Dan San retrouve son chœur
Dan San, la formation liégeoise, qui a connu un succès d'estime avant que ses membres ne voguent vers des projets parallèles, revient avec Shelter. Ce deuxième album de folk-pop atmosphérique, dont la sortie française est prévue dans quelques semaines, ne manque pas d'attrait.
Francofolies de Spa, 21 juillet. Ni l'horaire de passage (aux environs de 15 heures), ni la chaleur assommante ne vont venir contrecarrer la saveur de l'instant.
À la lumière de Dan San, enthousiasme et qualité d'écoute convergent dans le même élan, pour réunir finalement des spectateurs aux attentes et humeurs mélangées. Les chansons sont bienfaitrices, apaisantes et célestes. Les plus attentifs avaient déjà remarqué ce sextet sur Domino, disque boisé paru en 2012.
Puis, après une tournée assez dense de 120 dates, le groupe en perpétuelle mutation – à la base il s'agissait d'un duo - avait enclenché la touche pause. ”Certains ont été surpris de ce choix. Mais on avait fait un autre disque complet qui n'est pas sorti ainsi qu'un EP. Chaque membre avait envie d'explorer d'autres voies”, explique Thomas Médard, chanteur à l'allure négligée.
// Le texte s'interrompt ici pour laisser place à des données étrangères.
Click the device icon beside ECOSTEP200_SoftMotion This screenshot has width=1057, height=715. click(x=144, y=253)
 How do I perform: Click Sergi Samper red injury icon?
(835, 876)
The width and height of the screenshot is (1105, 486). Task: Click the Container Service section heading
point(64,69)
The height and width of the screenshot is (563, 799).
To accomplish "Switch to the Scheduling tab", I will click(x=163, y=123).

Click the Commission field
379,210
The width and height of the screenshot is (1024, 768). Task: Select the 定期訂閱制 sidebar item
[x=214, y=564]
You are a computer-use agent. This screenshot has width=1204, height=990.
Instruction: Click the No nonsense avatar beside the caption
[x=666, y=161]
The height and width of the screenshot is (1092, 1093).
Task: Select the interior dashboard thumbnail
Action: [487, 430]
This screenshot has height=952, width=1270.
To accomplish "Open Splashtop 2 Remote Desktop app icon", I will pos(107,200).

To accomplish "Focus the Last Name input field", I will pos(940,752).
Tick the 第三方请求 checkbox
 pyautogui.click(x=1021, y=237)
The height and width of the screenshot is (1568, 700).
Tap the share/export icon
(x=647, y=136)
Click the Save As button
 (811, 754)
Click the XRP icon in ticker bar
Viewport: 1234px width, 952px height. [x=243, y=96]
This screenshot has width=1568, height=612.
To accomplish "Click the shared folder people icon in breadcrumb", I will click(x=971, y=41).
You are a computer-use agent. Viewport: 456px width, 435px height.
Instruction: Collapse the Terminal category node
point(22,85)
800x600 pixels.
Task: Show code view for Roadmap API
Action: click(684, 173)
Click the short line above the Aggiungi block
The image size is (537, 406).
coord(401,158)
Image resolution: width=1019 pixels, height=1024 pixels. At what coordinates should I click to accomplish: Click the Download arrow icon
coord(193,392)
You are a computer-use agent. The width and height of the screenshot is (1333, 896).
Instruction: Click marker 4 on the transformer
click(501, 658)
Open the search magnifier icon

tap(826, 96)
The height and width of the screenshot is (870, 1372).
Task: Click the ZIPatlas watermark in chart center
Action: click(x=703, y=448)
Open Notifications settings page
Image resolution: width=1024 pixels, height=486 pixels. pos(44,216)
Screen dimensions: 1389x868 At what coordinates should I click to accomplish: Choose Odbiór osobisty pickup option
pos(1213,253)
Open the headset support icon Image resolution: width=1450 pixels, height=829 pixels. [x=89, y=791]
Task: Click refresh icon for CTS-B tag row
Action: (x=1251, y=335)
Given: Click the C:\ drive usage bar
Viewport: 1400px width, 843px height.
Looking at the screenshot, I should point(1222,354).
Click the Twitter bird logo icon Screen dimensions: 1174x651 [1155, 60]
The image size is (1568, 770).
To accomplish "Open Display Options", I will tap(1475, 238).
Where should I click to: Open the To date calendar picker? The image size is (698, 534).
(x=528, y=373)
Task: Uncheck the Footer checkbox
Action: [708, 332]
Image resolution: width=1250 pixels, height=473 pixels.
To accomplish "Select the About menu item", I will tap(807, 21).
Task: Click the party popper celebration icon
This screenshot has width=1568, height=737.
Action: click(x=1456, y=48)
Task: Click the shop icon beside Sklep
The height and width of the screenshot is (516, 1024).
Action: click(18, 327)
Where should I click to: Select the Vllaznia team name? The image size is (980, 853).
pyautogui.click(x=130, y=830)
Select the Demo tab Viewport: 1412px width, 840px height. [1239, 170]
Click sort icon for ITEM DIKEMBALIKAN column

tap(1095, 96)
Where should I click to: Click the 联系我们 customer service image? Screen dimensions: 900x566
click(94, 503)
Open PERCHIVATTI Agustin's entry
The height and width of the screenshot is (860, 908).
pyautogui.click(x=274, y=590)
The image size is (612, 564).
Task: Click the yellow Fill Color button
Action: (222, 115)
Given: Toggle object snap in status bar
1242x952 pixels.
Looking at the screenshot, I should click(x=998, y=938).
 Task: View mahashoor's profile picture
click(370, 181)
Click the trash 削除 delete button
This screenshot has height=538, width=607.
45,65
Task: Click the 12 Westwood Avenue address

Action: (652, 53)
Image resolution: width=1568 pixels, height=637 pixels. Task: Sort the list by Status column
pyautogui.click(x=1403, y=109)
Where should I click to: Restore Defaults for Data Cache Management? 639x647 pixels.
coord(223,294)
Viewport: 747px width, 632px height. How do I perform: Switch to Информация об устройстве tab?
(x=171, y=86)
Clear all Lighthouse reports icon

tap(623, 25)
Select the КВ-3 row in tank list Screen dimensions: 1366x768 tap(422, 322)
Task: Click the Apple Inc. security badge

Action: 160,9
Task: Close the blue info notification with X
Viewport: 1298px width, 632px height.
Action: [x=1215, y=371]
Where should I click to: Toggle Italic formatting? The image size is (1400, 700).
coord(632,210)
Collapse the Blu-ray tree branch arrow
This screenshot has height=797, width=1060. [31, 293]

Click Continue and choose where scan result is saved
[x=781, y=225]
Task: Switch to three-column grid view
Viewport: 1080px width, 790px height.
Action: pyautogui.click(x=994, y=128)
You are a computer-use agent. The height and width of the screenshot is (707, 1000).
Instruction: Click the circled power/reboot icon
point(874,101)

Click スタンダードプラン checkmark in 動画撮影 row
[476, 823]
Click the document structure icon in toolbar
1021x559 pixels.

Des retrouvailles difficiles
Les retrouvailles ne sont pas si aisées : divergences artistiques, querelles d'ego, interdiction de roupiller sous ses lauriers. Malgré quelques tentatives d'approche outre-Atlantique, c'est finalement Yann Arnaud (Syd Matters, Air, Phoenix) qui se révèle l'homme de la situation. ”Il a été l'arbitre, le capitaine, celui qui prenait la décision quand on n’arrivait pas à trancher. En plus d'avoir une oreille, il a un vrai sens des relations humaines. Il a réussi à cerner nos personnalités et à nous apprivoiser”, poursuit le chanteur.
Les difficultés engendrées pour accoucher de Shelter n'empêchent pas son extrême raffinement, son enchanteresse luxuriance et sa grâce des harmonies vocales. Parce que chez Dan San, on s'exprime principalement en chorale : ”C'est notre identité depuis le début”, confie l’un des membres.
"Mettre en avant ce côté musique de film"
Disque donc qui perpétue la belle tradition des trésors cachés, loin des morceaux bavards formatés pour la FM. Ici, on est entre l'ombre et la lumière, les mélodies radieuses et les méditations minimalistes. Il y a surtout cette faculté de faire entrer dans l'espace confiné d'une chanson des paysages entiers, des scènes panoramiques. ”On a toujours voulu mettre en avant ce côté musique de film. Sur cet album, la recherche des sonorités est plus fouillée”, explique Thomas Médard.
On retrouve, comme sur Domino, ce sentiment de pureté qui frappe de face comme un vent frais. À la différence que, les Liégeois se sont dotés entre-temps d'ailes pour s'aventurer dans une musique davantage pop et aérienne. C'est notamment marquant sur des titres tels que Dream et America.
Shelter enferme des grands espaces
Au-delà des arrangements harmonieux et de l'équilibre rythmique, Dan San puise son aura dans les grands espaces. Les éléments aquatiques, les rêves et les cauchemars sont les autres invités d'honneur du disque.
”La métaphore de l'eau, je ne m'en suis pas vraiment rendu compte. C'est assez naturel en même temps, car j'ai grandi près d'une rivière. Ensuite, je suis somnambule depuis des années. Quand j'étais petit, j'avais peur d'aller dormir chez les copains. À tout moment, je pouvais avoir une crise, crier et courir partout. Jérôme, le guitariste du groupe, a dû rêver des centaines de fois qu'il se faisait trucider”.
Pour l'auditeur, les chansons de ce deuxième album appellent aux songes sans jamais rien imposer de terrifiant. Bien au contraire.
Dan San, Shelter (Yotanka Records/JAUNEORANGE) 2016.